Denise is still in contact with most of the Roses.
“We have a whatsapp group with all 65 roses and a separate one with all 130 roses and escorts. Both groups are constantly active as we have members all across the world in different time zones! Sometimes when I finish work and look at my phone I have 1,000+ whatsapps — it’s crazy but fabulous to keep up to date with every ones lives.
“My room-mate was the fabulous San Francisco rose — Margaret Harkin. She has since moved to Dublin and is working in DCU so we get to keep in regular contact.
“Each rose actually had two escorts in Tralee (we had a switch over after three days) and I keep in contact with them via the whatsapp group and any events we attend together! My escorts were great and they were two gentlemen — Shane and Struan.”

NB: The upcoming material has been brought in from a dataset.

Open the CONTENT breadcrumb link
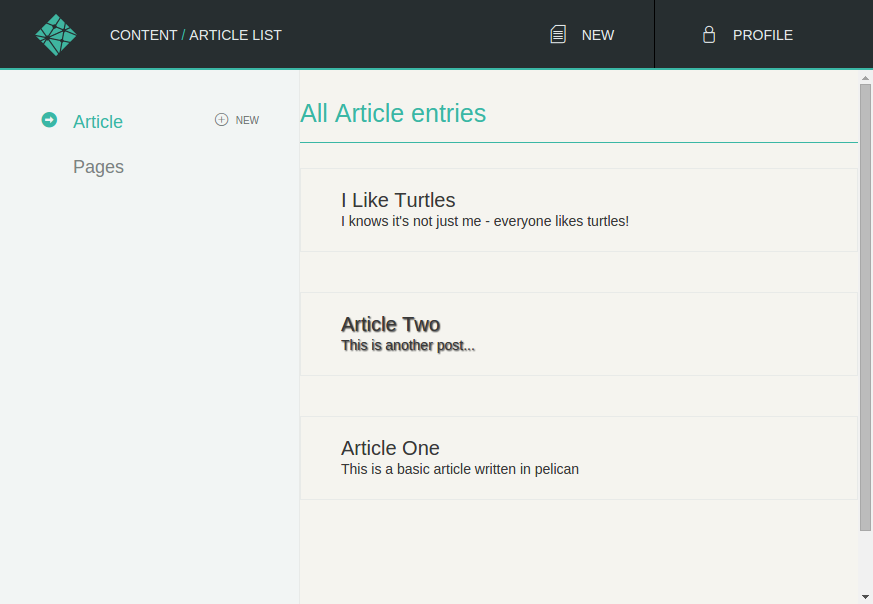This screenshot has height=604, width=873. pyautogui.click(x=143, y=34)
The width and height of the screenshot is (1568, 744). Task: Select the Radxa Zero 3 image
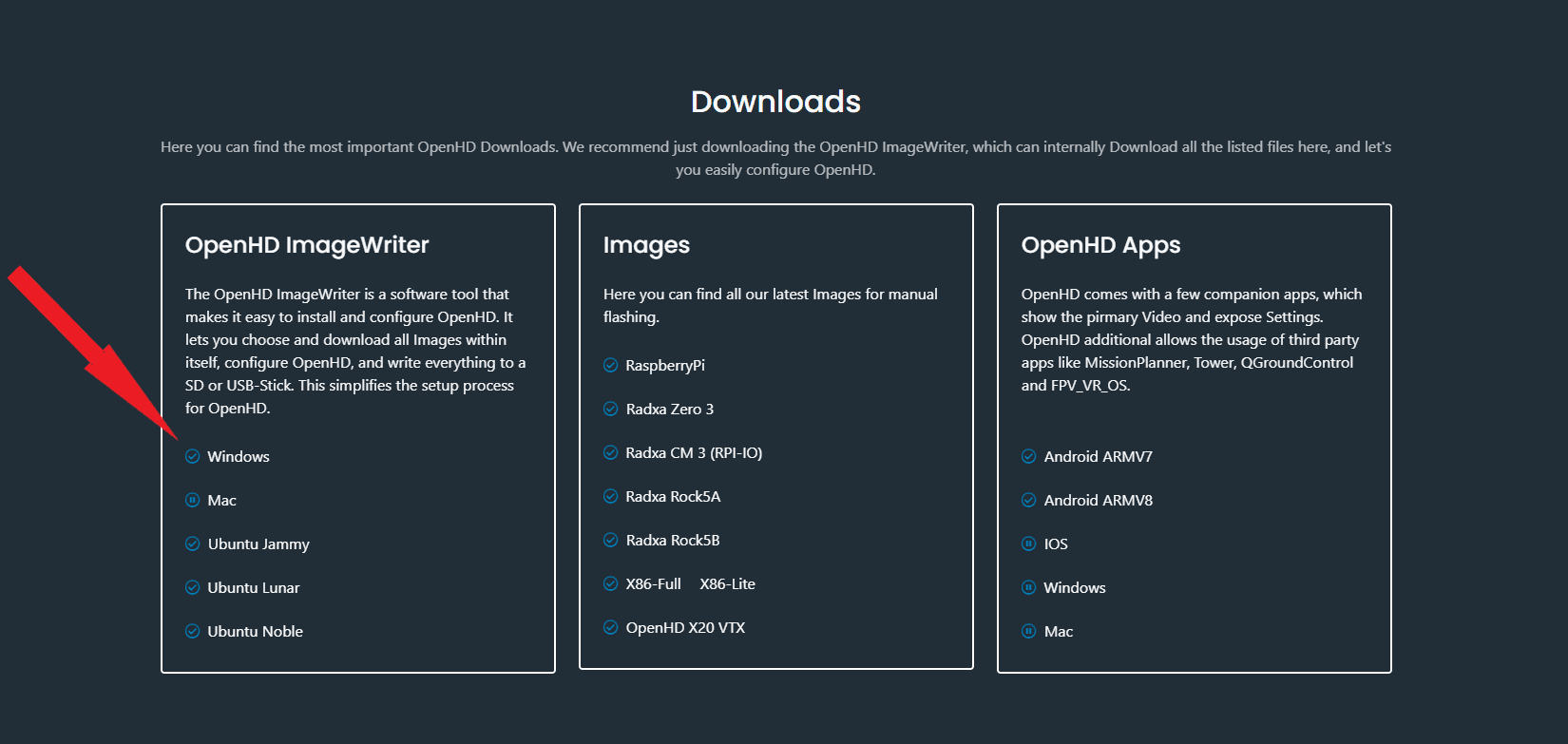669,409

The entire experience has helped build her confidence — and contacts.
“You meet so many diverse, important and powerful people through the Rose of Tralee. I think one thing it has really taught me is to accept compliments — us Irish people are very slow to accept praise for something we do but I have learned to say thank you now instead of shaking it off.”
Denise has hardly had time to think about handing over her sash to this year’s Cork Rose at the end of the month as she’s had a busy time co-ordinating the state exams at her school.
“I’ve been fortunate to be teaching in Davis College in Mallow for the past five years.
This past year I had four exam groups — Leaving Cert maths and ag. science and Junior Cert maths and science so it has been a busy year between school and rose events. I loved science and maths in school myself and I had a fantastic biology teacher who advised me to do her science teaching course in UL, so that’s what I did and I am so happy I did.
“I am the examination aide in my school which means that I organise and coordinate the state examinations. This is my second year holding this post — it requires a lot of organisation and quick thinking but I enjoy it.”
She has lots to look forward to when school wraps up, a holiday in Prague with boyfriend (and neighbour) Andrew; and a girly week in Malta before heading to Tralee for the festival in August to support her “new Cork Rose sister”. She admits she feels “oddly protective” of the Cork Sash but says it’s time to let the new Cork Rose meet her 2017 Rose family.
And while it does sound clichéd, she would recommend entering the competition calling it an “an experience unparalleled”. “I am glad to say I am ending my reign as the 2016 Cork Rose with 130- plus new friends!”
This year’s Cork Rose selection takes place on Saturday, June 24.